Item coordinate data:
┄┄┄┄┄┄┄┄┄┄┄┄┄┄┄┄┄┄┄┄

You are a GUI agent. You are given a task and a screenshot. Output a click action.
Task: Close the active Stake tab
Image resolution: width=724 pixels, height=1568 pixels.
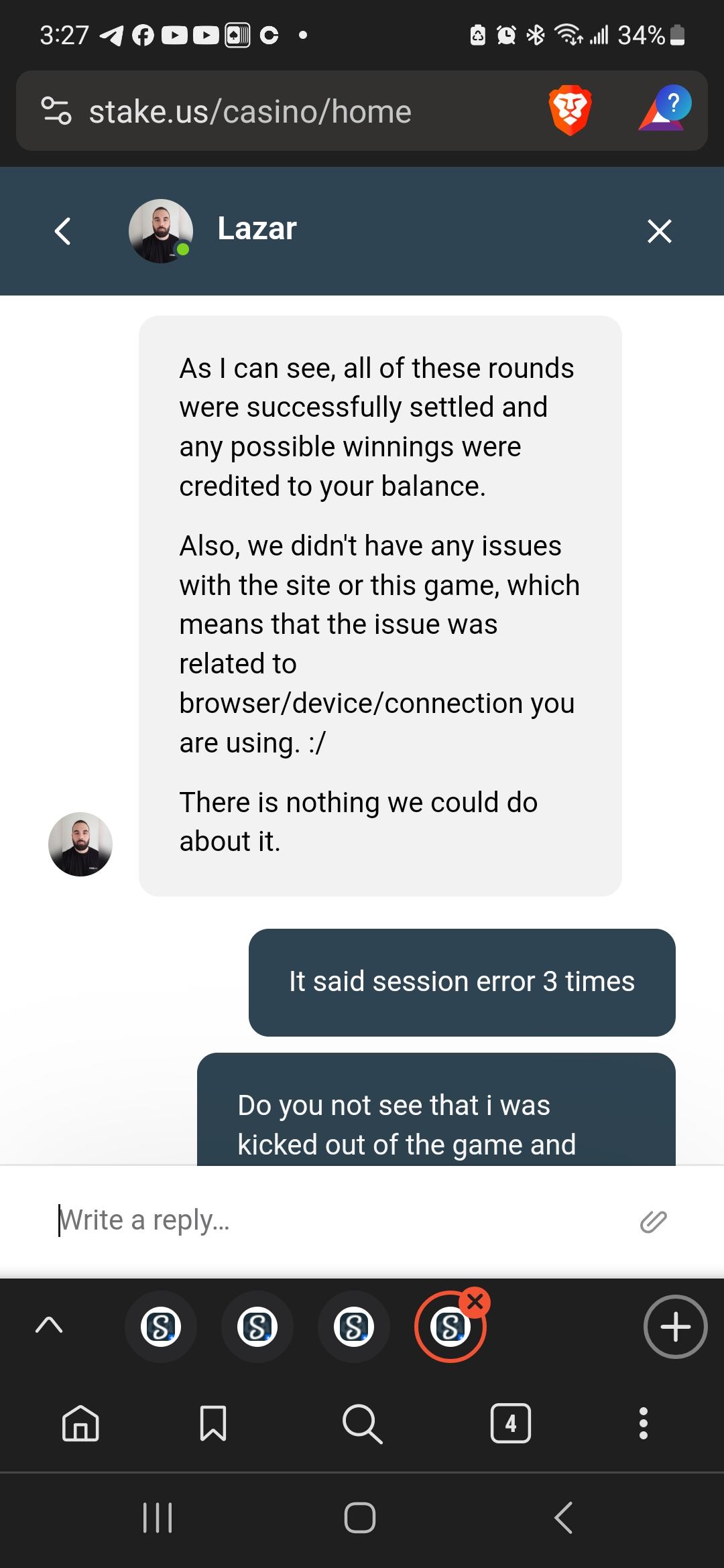click(x=475, y=1302)
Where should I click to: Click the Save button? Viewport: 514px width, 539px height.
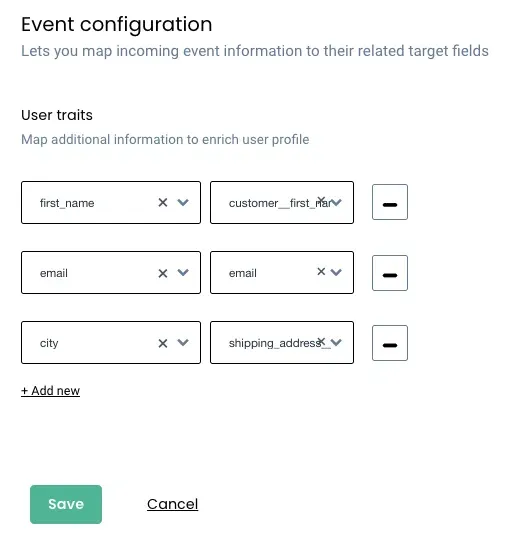click(66, 504)
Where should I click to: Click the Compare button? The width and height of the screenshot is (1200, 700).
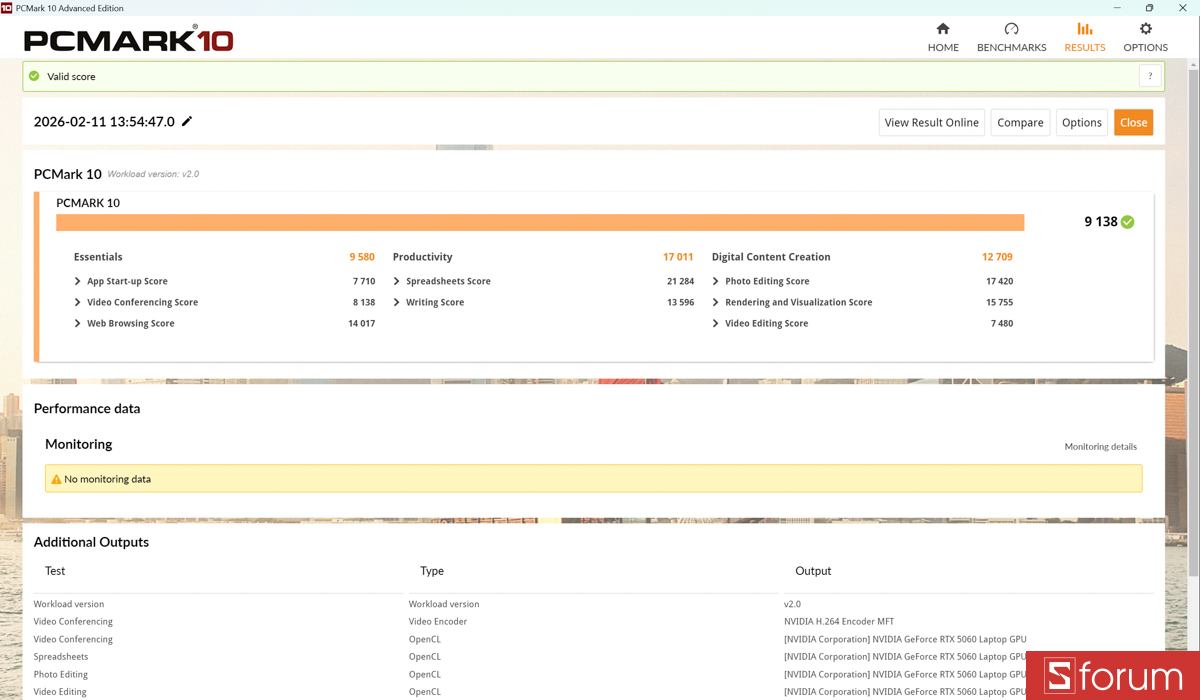coord(1020,122)
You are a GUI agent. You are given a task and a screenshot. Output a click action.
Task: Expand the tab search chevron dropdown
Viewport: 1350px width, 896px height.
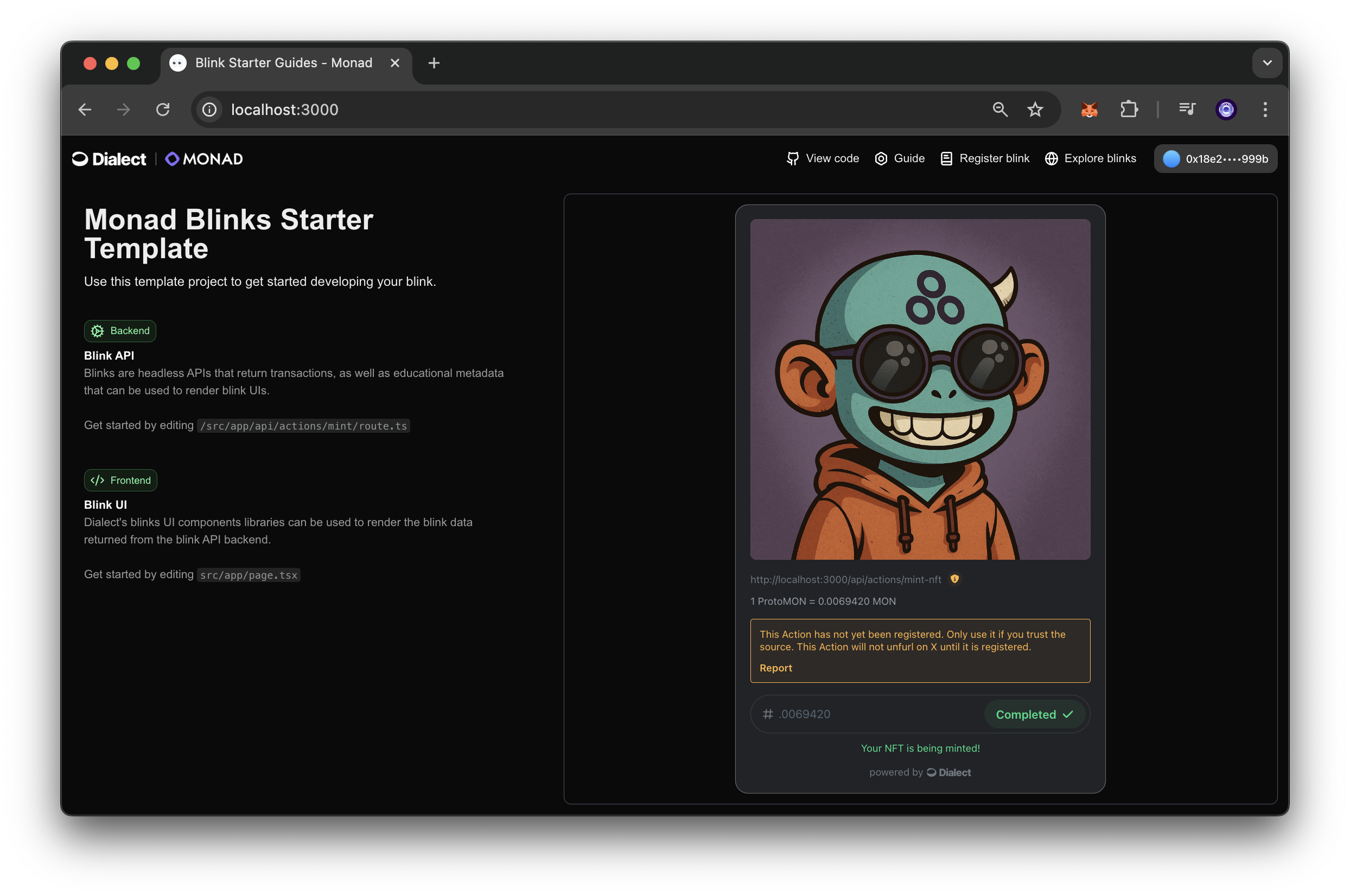coord(1267,63)
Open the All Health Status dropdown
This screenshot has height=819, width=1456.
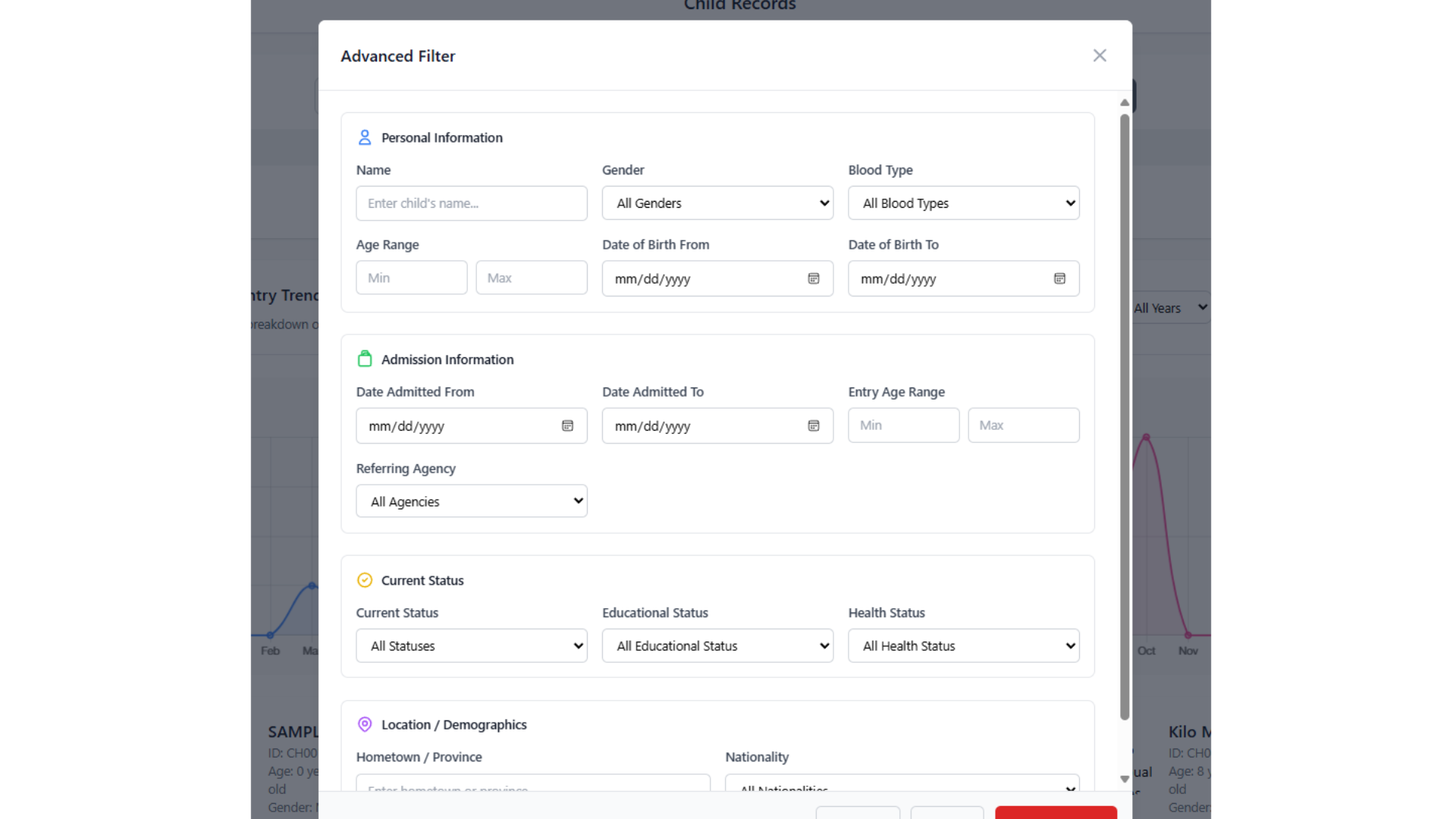[963, 645]
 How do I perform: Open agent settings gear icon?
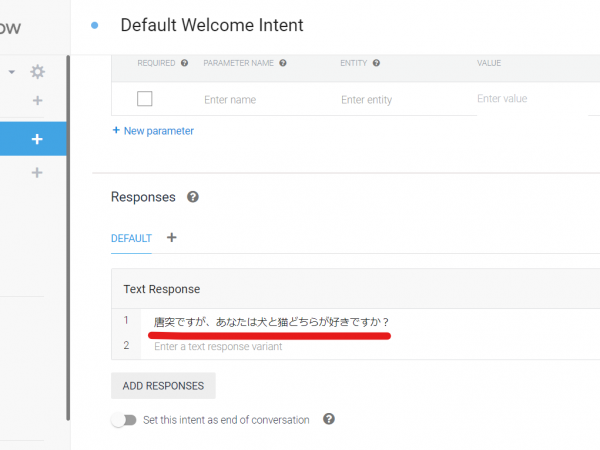(x=38, y=72)
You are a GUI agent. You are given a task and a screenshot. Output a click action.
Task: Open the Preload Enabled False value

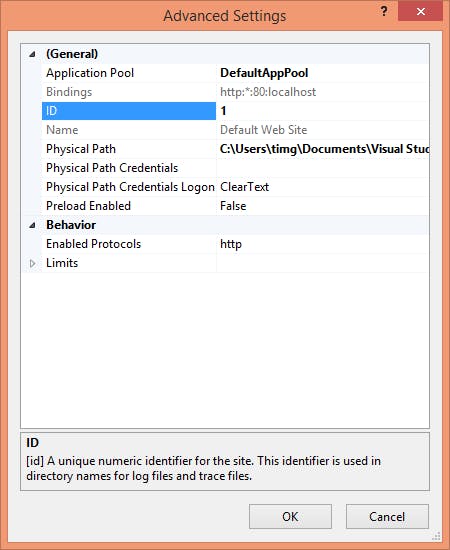point(323,206)
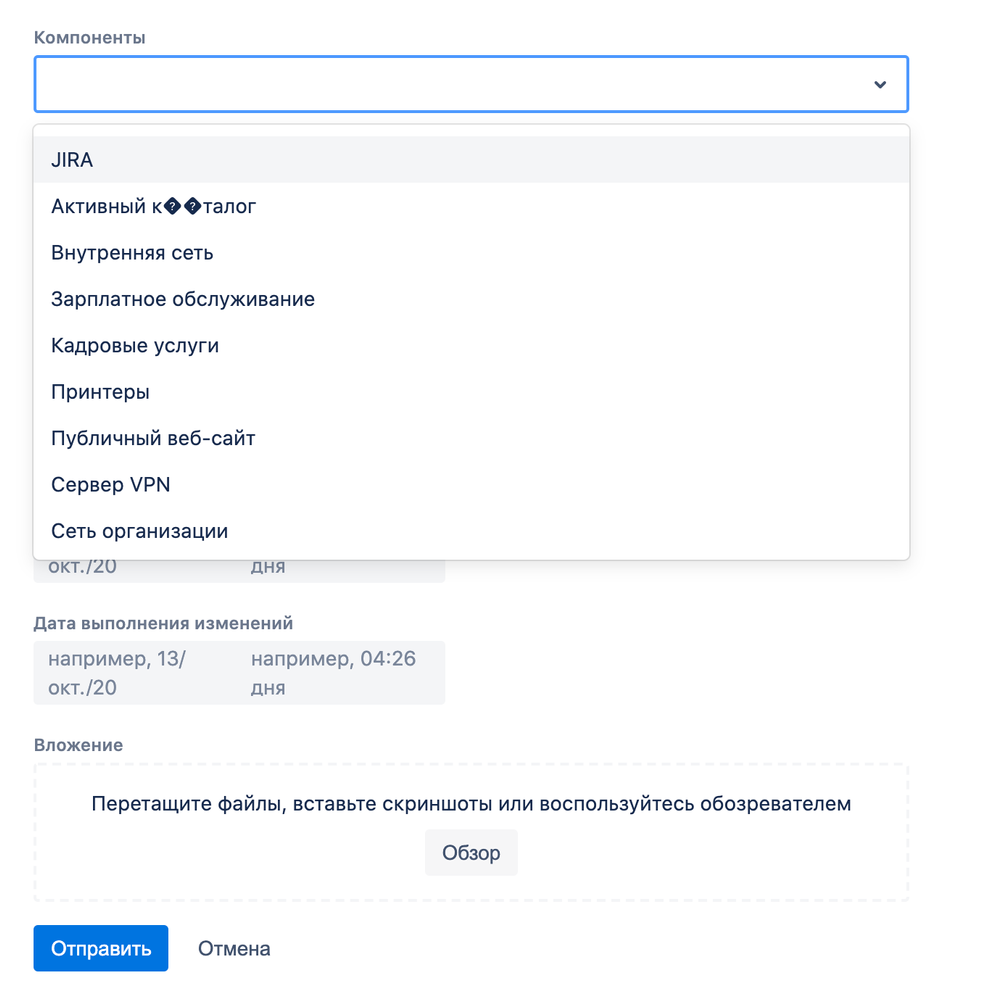Click the Отмена cancel link
This screenshot has width=982, height=999.
tap(233, 948)
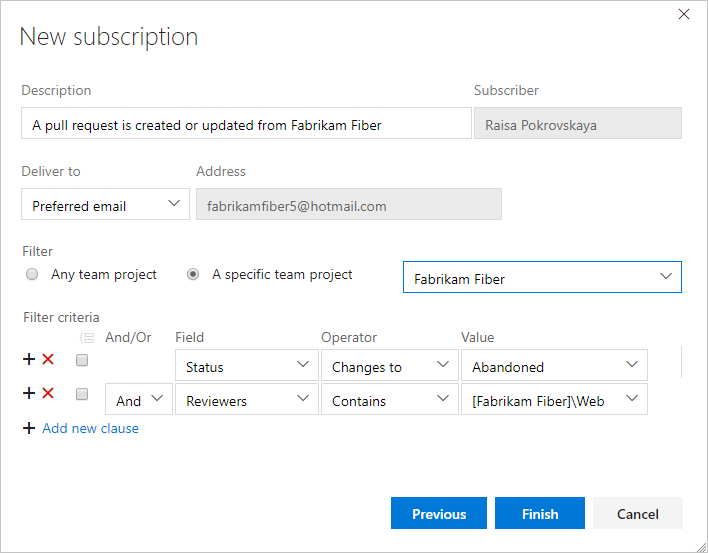Screen dimensions: 708x553
Task: Check the Reviewers row checkbox
Action: (x=82, y=394)
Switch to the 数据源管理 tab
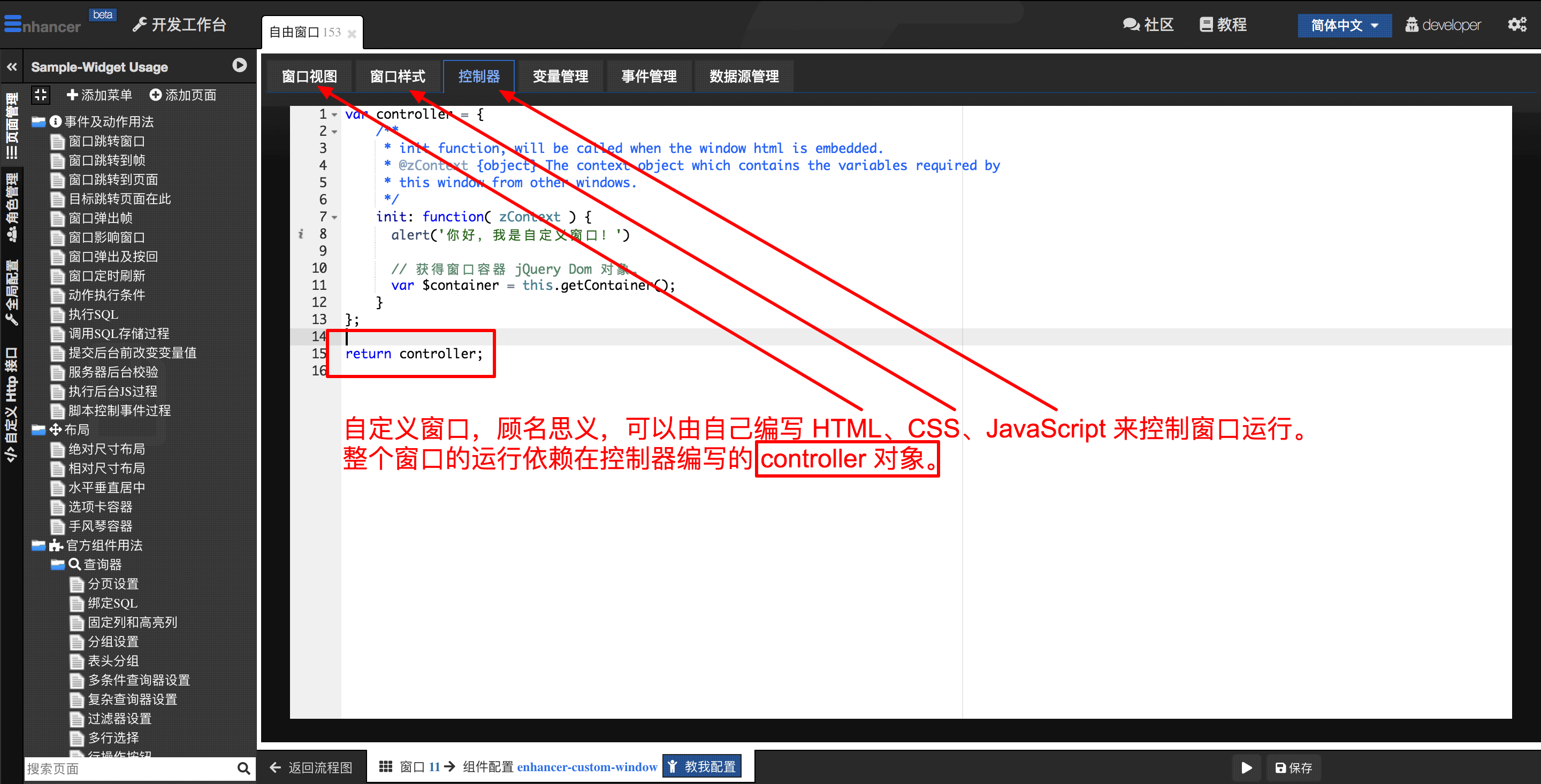This screenshot has width=1541, height=784. click(x=744, y=76)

┄┄┄┄┄┄┄┄┄┄┄┄┄┄┄┄┄┄┄┄

» **YOUR OBJECTIVE**:
Quote the entries from the start up to and including the line containing "coord(1020,122)", leaving out the pictures.

» **WRITTEN RESPONSE**:
You are a GUI agent. You are given a task and a screenshot. Output a click action.
Task: Close the active Stake tab
Image resolution: width=724 pixels, height=1568 pixels.
click(x=475, y=1302)
Where should I click to: Click the Save button? Viewport: 514px width, 539px height.
click(66, 504)
Where should I click to: Click the Compare button? The width and height of the screenshot is (1200, 700).
coord(1020,122)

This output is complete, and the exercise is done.